遠距離の終わり

「炎馬大の練習試合があるらしいけど。ヒル魔妖一が取り付けたようだよ」
「そうなのか。俺も迎えに行く予定だったんだが、何となく思惑が透けて見えるな」
 十中八九帰国する小早川セナの偵察のためだろう。学校も変わったというのに扱いがまるで泥門の時と変わらない。
 最京大学へ推薦入学する予定の大和と鷹は、本日入学前にアメフト部への入部手続きをしに来ていた。その足で大和は炎馬大学に向かい、合否を確認したセナと合流する予定だと聞いていたのだが。

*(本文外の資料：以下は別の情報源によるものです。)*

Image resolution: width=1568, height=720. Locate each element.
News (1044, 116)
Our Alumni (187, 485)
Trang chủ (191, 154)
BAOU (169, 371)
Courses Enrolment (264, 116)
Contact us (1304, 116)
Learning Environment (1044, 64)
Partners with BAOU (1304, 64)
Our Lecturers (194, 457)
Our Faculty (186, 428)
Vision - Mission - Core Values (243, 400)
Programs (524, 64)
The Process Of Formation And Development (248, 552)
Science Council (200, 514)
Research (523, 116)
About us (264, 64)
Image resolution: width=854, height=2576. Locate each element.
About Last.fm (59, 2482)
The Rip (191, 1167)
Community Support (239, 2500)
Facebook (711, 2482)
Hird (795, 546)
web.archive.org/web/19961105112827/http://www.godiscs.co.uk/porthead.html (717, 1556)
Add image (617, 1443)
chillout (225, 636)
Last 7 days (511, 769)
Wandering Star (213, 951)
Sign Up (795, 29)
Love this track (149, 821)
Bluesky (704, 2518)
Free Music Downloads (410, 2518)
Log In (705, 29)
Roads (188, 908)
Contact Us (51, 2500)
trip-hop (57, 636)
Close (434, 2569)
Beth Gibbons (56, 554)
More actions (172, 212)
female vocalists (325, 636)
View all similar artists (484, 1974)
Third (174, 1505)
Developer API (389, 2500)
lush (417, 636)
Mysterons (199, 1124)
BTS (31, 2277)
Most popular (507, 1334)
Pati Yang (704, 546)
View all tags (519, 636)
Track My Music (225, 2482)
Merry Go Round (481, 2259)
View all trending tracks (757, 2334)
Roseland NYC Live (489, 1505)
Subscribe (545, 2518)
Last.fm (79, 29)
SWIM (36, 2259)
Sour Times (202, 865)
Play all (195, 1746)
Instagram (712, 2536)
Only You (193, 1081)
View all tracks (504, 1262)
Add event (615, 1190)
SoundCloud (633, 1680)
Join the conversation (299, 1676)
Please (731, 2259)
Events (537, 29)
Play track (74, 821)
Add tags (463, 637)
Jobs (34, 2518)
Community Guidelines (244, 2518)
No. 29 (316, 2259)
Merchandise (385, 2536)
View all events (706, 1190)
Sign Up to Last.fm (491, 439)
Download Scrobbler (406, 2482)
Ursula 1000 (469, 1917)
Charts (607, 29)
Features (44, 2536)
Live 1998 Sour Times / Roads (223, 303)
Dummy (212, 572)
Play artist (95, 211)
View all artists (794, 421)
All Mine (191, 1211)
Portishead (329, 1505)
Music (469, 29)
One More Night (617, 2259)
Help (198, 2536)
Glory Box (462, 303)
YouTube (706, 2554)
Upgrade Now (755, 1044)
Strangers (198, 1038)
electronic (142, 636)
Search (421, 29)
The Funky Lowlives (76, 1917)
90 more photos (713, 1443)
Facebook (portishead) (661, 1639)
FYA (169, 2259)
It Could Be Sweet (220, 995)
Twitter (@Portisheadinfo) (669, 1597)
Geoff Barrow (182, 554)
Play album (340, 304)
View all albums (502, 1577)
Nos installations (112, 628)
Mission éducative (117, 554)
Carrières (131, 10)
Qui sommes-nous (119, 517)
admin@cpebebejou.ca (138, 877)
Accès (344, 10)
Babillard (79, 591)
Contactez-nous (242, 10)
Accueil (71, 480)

 偵察なら一緒に行くことになりそうだ、と鷹は考えながらアメフト部室へと辿り着いた時、部室前に設置された机に座っていた女性と目が合った。入部手続きはこちら、と書かれたプラカードを壁に立て掛けて立ち上がり、部室前に仁王立ちした。何事だろうか。
「こんにちは、大和猛くん」
 近くにいた見覚えのある面々がこちらを振り向いた。すでに最京大ウィザーズに所属している部員たちだ。細川、番場、山伏など、ワールドカップでも顔見知りとなった連中から一斉に視線を集めたようだが、そこに元泥門の十文字も現れた。どうやら彼は一般入試で最京を受けて本日合格発表だったらしく、無事受かったついでに入部手続きをしに来たらしい。
「やあ。姉崎まもりさん、だったね」
「ええ」
「え、何何……?」
「告白?」
「いや、ヒル魔とやり合ってる時より殺伐としてる」
 あのヒル魔とやり合っているのか。なかなかの女傑らしいが、鷹は何故彼女が仁王立ちして大和を呼んだのかいまいち理解できなかった。アメフトで何か大和に文句があるのか。それとも誰かと関係があるのか。ふとワールドカップの合間に見た、ある人物を中心に置いた様々な関係を思い出した。ああ成程、そうか。大和は至って穏やかに笑みを向けるが、姉崎まもりは真剣な顔をしている。
「セナがいつもお世話になってます」
「とんでもない。あまり頼ってくれないからね」
 仁王立ちから深々と頭を下げた姉崎に、大和も倣って頭を下げる。何が何だかわかっていない面々は置いておいて、十文字ははっと何かに気づいて大和にガンを飛ばし始めた。茶々を入れずに二人を見守る気ではいるようだが、相変わらず泥門は血の気が多い。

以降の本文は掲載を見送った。